Accomplishments that we're proud of

MarkCodePolo is a web app that successfully uses a network of Agents in a Bureau to assist software engineers and AI code agents while developing. Since this industry often involves using and understanding sizable codebases, our application provides a unique, scalable, and low-latency solution to a problem faced by countless developers every day. Our network of Agents greatly reduces the toil of intense token consumption by commonly-used AI coding agents.

What we learned

We learned how to use frameworks we hadn’t been acquainted with before, specifically Fetch.ai’s uagents and Agentverse platform. There was a considerable amount of AI agents used in this hack, which gave us a better understanding of how agentic AI systems can be improved and also used as a network of agents to create more efficient systems. We also learned how to visualize tiers, layers, packages, and classes. We studied UML diagrams and how to display them based on the file hierarchy that is uploaded.

What's next for MarkCodePolo by Freakmont Warriors

The OmegaClaw integration layer has been coded into the platform. However, due to a time crunch we weren’t able to test the feature on OmegaClaw/ASI:One. A future goal for this project would be to finalize this integration. Also, using the Agent directly from Agentverse brings the issue that repo_hash is not a portable record because it specifies a repo that has been indexed specifically by our local backend.
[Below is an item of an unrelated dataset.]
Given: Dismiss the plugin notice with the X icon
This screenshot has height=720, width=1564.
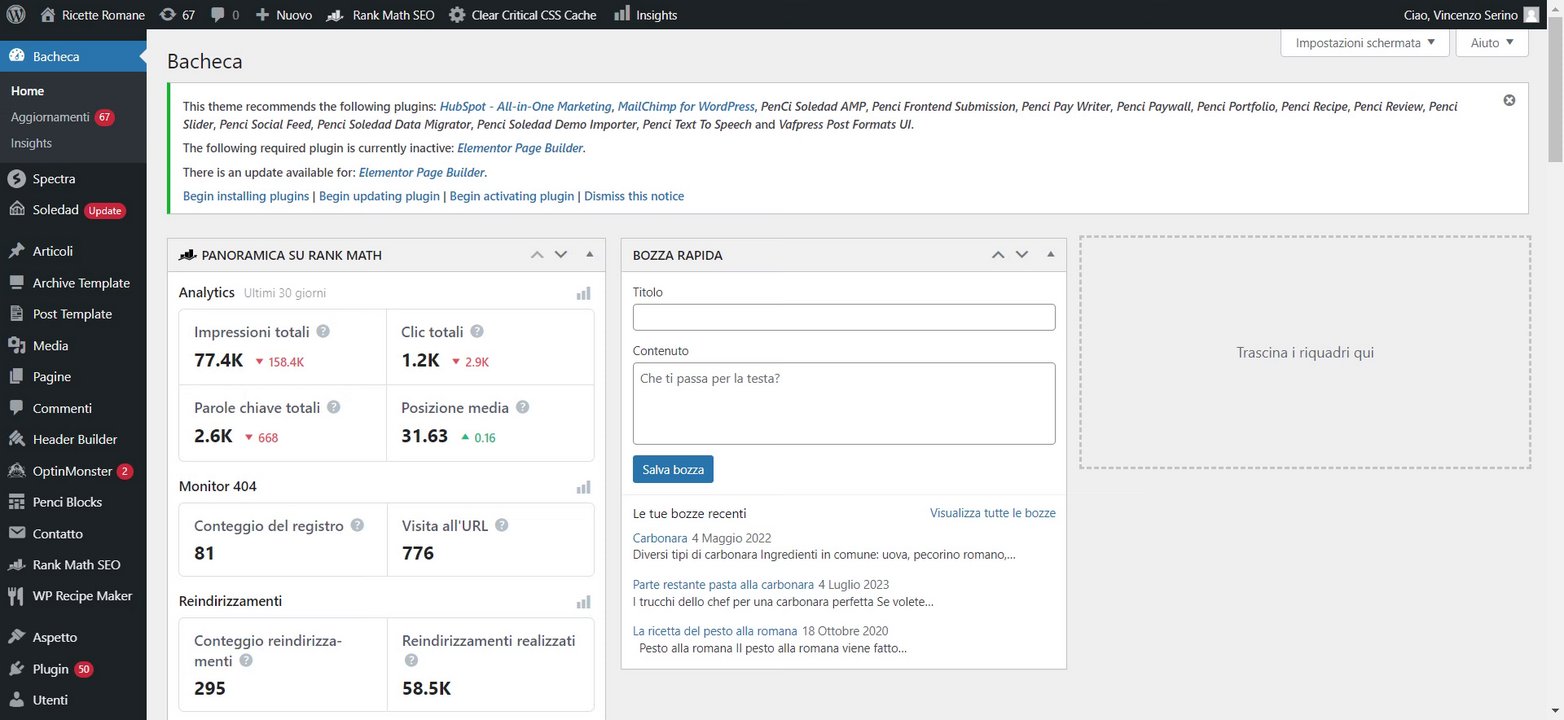Looking at the screenshot, I should point(1509,100).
This issue could potentially be solved if we use a remote server and application, or make another agent to index a repo and send that to the coordinator to handle.

A new feature we would hope to add would be a search bar to search through files and the graph to make navigation more streamlined. Also, integrating GitHub and implementing a GitHub or Google sign-in would be another big step in improving our platform’s accessibility. Some more helpful additions would be to incorporate Fetch.ai’s Agentverse into our UI so that the capabilities of carto-coordinator can be more deeply combined with the platform’s setup, and potentially adding another agent to produce a simple visualization similar to one on the actual platform in the carto-coordinator chat on Agentverse if prompted.